---------- Records to process

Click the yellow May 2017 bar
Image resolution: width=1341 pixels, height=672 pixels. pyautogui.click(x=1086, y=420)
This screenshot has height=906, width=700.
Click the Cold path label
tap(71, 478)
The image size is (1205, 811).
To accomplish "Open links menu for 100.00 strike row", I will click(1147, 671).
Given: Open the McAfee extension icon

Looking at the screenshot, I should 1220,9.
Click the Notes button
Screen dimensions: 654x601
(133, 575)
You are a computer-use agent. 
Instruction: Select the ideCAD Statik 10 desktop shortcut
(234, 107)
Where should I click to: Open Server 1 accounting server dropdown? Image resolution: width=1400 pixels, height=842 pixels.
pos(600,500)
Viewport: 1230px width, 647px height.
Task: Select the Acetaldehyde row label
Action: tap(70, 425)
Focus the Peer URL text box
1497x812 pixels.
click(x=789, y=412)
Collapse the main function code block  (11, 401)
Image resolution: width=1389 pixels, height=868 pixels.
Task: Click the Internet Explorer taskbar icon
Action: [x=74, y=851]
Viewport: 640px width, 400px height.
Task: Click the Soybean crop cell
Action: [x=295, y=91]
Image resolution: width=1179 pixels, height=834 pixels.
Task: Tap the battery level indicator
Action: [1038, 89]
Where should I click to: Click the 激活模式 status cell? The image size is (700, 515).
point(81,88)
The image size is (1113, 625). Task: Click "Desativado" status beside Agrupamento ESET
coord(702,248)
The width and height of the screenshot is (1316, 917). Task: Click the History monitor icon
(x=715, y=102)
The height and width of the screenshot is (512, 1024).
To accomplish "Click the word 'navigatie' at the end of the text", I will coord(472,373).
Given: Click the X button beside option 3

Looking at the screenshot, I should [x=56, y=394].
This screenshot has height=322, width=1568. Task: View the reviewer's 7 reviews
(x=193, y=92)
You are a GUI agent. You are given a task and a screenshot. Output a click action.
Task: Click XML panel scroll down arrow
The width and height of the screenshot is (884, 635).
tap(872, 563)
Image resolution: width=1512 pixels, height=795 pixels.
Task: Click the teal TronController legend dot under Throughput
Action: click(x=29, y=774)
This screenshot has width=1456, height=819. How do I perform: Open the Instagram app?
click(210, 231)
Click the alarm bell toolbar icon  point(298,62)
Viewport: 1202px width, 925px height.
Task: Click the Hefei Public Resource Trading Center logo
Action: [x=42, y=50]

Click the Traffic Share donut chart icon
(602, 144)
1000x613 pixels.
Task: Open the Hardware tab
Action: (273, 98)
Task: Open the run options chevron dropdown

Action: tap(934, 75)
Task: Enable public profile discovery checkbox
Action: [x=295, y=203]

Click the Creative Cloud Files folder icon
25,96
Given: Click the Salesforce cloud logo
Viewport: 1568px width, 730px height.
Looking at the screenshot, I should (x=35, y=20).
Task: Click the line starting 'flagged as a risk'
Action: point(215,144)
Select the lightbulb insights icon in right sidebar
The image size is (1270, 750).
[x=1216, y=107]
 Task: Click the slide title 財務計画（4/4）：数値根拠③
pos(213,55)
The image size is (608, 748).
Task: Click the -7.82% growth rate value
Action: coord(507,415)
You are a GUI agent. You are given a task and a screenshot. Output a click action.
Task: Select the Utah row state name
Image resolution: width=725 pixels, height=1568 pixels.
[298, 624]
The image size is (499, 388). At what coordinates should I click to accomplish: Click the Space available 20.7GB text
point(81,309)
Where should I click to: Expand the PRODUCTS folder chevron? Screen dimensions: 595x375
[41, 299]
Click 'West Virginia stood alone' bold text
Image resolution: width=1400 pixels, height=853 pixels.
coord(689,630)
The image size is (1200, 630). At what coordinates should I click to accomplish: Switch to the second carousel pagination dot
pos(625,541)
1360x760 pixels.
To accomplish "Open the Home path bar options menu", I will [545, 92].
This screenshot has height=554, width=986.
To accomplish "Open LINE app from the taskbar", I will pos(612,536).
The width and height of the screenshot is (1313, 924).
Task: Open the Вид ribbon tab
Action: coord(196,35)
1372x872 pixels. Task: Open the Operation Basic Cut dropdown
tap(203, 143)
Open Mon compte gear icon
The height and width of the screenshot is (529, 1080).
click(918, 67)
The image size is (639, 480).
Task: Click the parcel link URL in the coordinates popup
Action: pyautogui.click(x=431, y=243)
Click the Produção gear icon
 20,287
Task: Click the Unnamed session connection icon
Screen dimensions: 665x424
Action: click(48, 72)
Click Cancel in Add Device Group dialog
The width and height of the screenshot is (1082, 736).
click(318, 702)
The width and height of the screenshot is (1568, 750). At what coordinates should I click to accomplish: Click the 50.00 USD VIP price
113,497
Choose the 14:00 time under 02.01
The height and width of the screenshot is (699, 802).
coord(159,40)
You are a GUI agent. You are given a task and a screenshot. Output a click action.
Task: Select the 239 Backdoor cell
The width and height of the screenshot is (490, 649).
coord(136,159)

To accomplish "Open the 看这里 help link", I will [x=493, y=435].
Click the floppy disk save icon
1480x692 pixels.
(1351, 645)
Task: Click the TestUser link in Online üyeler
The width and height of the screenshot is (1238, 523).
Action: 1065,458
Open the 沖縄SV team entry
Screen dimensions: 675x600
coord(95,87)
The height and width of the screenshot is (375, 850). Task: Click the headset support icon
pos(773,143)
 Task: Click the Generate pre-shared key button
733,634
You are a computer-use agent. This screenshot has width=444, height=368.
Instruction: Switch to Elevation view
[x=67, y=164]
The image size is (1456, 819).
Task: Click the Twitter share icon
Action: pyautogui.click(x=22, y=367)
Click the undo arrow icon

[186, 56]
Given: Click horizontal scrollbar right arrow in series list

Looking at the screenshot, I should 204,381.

--------------------

Work required: From top to bottom, please output the material exactly.

Solution below:
Click the yellow May 2017 bar
Image resolution: width=1341 pixels, height=672 pixels. pyautogui.click(x=1086, y=420)
This screenshot has height=906, width=700.
Click the Cold path label
tap(71, 478)
The image size is (1205, 811).
To accomplish "Open links menu for 100.00 strike row", I will click(1147, 671).
Given: Open the McAfee extension icon

Looking at the screenshot, I should 1220,9.
Click the Notes button
Screen dimensions: 654x601
(133, 575)
You are a computer-use agent. 
Instruction: Select the ideCAD Statik 10 desktop shortcut
(234, 107)
Where should I click to: Open Server 1 accounting server dropdown? Image resolution: width=1400 pixels, height=842 pixels.
pos(600,500)
Viewport: 1230px width, 647px height.
Task: Select the Acetaldehyde row label
Action: tap(70, 425)
Focus the Peer URL text box
1497x812 pixels.
click(x=789, y=412)
Collapse the main function code block  (11, 401)
Image resolution: width=1389 pixels, height=868 pixels.
Task: Click the Internet Explorer taskbar icon
Action: [x=74, y=851]
Viewport: 640px width, 400px height.
Task: Click the Soybean crop cell
Action: [x=295, y=91]
Image resolution: width=1179 pixels, height=834 pixels.
Task: Tap the battery level indicator
Action: [1038, 89]
Where should I click to: Click the 激活模式 status cell? The image size is (700, 515).
point(81,88)
The image size is (1113, 625). Task: Click "Desativado" status beside Agrupamento ESET
coord(702,248)
The width and height of the screenshot is (1316, 917). Task: Click the History monitor icon
(x=715, y=102)
The height and width of the screenshot is (512, 1024).
To accomplish "Click the word 'navigatie' at the end of the text", I will coord(472,373).
Given: Click the X button beside option 3

Looking at the screenshot, I should [x=56, y=394].
This screenshot has height=322, width=1568. Task: View the reviewer's 7 reviews
(x=193, y=92)
You are a GUI agent. You are given a task and a screenshot. Output a click action.
Task: Click XML panel scroll down arrow
The width and height of the screenshot is (884, 635).
tap(872, 563)
Image resolution: width=1512 pixels, height=795 pixels.
Task: Click the teal TronController legend dot under Throughput
Action: click(x=29, y=774)
This screenshot has width=1456, height=819. How do I perform: Open the Instagram app?
click(210, 231)
Click the alarm bell toolbar icon  point(298,62)
Viewport: 1202px width, 925px height.
Task: Click the Hefei Public Resource Trading Center logo
Action: [x=42, y=50]

Click the Traffic Share donut chart icon
(602, 144)
1000x613 pixels.
Task: Open the Hardware tab
Action: (273, 98)
Task: Open the run options chevron dropdown

Action: tap(934, 75)
Task: Enable public profile discovery checkbox
Action: [x=295, y=203]

Click the Creative Cloud Files folder icon
25,96
Given: Click the Salesforce cloud logo
Viewport: 1568px width, 730px height.
Looking at the screenshot, I should (x=35, y=20).
Task: Click the line starting 'flagged as a risk'
Action: point(215,144)
Select the lightbulb insights icon in right sidebar
The image size is (1270, 750).
[x=1216, y=107]
 Task: Click the slide title 財務計画（4/4）：数値根拠③
pos(213,55)
The image size is (608, 748).
Task: Click the -7.82% growth rate value
Action: coord(507,415)
You are a GUI agent. You are given a task and a screenshot. Output a click action.
Task: Select the Utah row state name
Image resolution: width=725 pixels, height=1568 pixels.
[298, 624]
The image size is (499, 388). At what coordinates should I click to accomplish: Click the Space available 20.7GB text
point(81,309)
Where should I click to: Expand the PRODUCTS folder chevron? Screen dimensions: 595x375
[41, 299]
Click 'West Virginia stood alone' bold text
Image resolution: width=1400 pixels, height=853 pixels.
coord(689,630)
The image size is (1200, 630). At what coordinates should I click to accomplish: Switch to the second carousel pagination dot
pos(625,541)
1360x760 pixels.
To accomplish "Open the Home path bar options menu", I will [545, 92].
This screenshot has height=554, width=986.
To accomplish "Open LINE app from the taskbar", I will pos(612,536).
The width and height of the screenshot is (1313, 924).
Task: Open the Вид ribbon tab
Action: coord(196,35)
1372x872 pixels. Task: Open the Operation Basic Cut dropdown
tap(203, 143)
Open Mon compte gear icon
The height and width of the screenshot is (529, 1080).
click(918, 67)
The image size is (639, 480).
Task: Click the parcel link URL in the coordinates popup
Action: pyautogui.click(x=431, y=243)
Click the Produção gear icon
 20,287
Task: Click the Unnamed session connection icon
Screen dimensions: 665x424
Action: click(48, 72)
Click Cancel in Add Device Group dialog
The width and height of the screenshot is (1082, 736).
click(318, 702)
The width and height of the screenshot is (1568, 750). At what coordinates should I click to accomplish: Click the 50.00 USD VIP price
113,497
Choose the 14:00 time under 02.01
The height and width of the screenshot is (699, 802).
coord(159,40)
You are a GUI agent. You are given a task and a screenshot. Output a click action.
Task: Select the 239 Backdoor cell
The width and height of the screenshot is (490, 649).
coord(136,159)

To accomplish "Open the 看这里 help link", I will [x=493, y=435].
Click the floppy disk save icon
1480x692 pixels.
(1351, 645)
Task: Click the TestUser link in Online üyeler
The width and height of the screenshot is (1238, 523).
Action: 1065,458
Open the 沖縄SV team entry
Screen dimensions: 675x600
coord(95,87)
The height and width of the screenshot is (375, 850). Task: Click the headset support icon
pos(773,143)
 Task: Click the Generate pre-shared key button
733,634
You are a computer-use agent. This screenshot has width=444, height=368.
Instruction: Switch to Elevation view
[x=67, y=164]
The image size is (1456, 819).
Task: Click the Twitter share icon
Action: pyautogui.click(x=22, y=367)
Click the undo arrow icon

[186, 56]
Given: Click horizontal scrollbar right arrow in series list

Looking at the screenshot, I should 204,381.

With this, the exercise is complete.